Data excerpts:
* * * * * * * * *

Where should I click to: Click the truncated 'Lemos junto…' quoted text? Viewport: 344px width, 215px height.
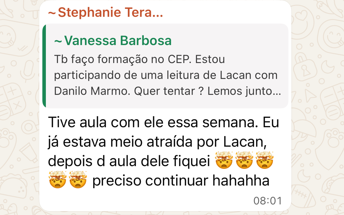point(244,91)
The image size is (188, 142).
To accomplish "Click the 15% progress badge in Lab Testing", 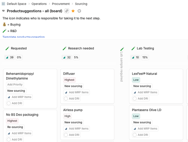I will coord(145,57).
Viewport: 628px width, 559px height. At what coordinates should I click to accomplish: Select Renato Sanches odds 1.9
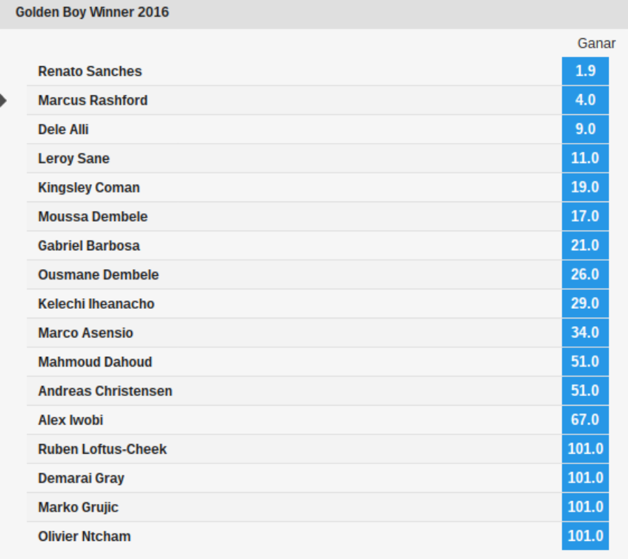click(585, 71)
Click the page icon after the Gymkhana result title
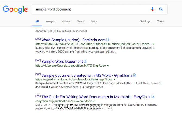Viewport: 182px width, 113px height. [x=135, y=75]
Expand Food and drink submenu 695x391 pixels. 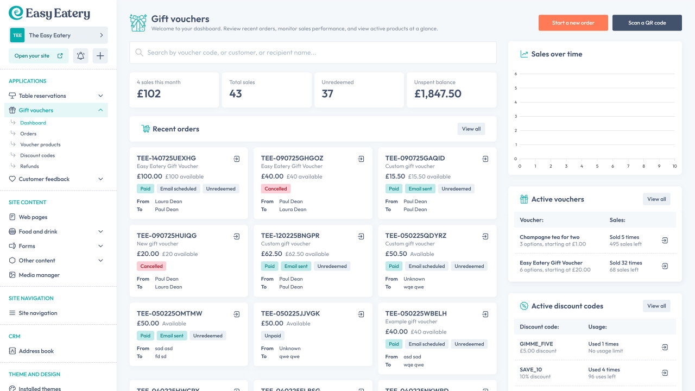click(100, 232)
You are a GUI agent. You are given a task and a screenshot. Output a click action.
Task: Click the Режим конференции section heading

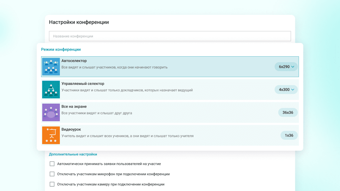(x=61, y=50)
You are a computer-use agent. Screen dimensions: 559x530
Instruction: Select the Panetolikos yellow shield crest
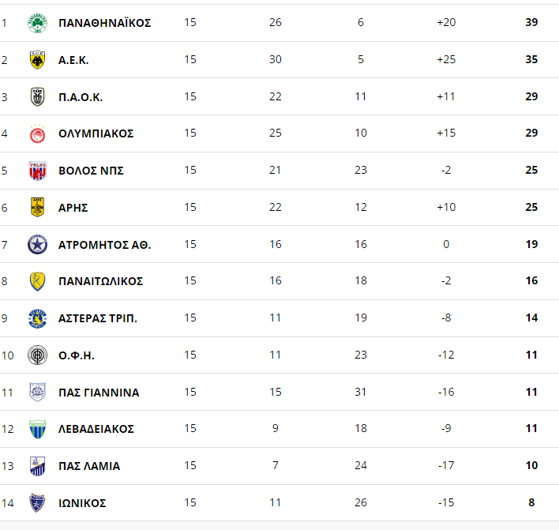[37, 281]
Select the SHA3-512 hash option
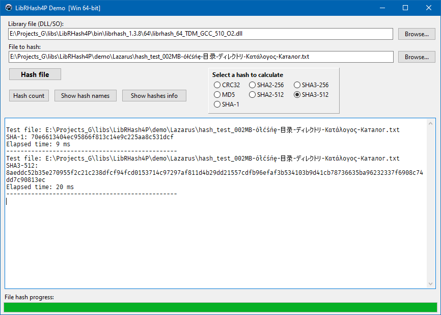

* * * * * * * * *

**Exercise objective:**
Leaving out all pictures, print exactly the lines above from the one containing "You are a GUI" through the last line of the entries.

**Written reply:**
You are a GUI agent. You are given a task and a screenshot. Output a click action.
Task: Click the Режим конференции section heading

(x=61, y=50)
You are a computer-use agent. Screen dimensions: 559x530
Instruction: Select the Panetolikos yellow shield crest
[37, 281]
Select the SHA3-512 hash option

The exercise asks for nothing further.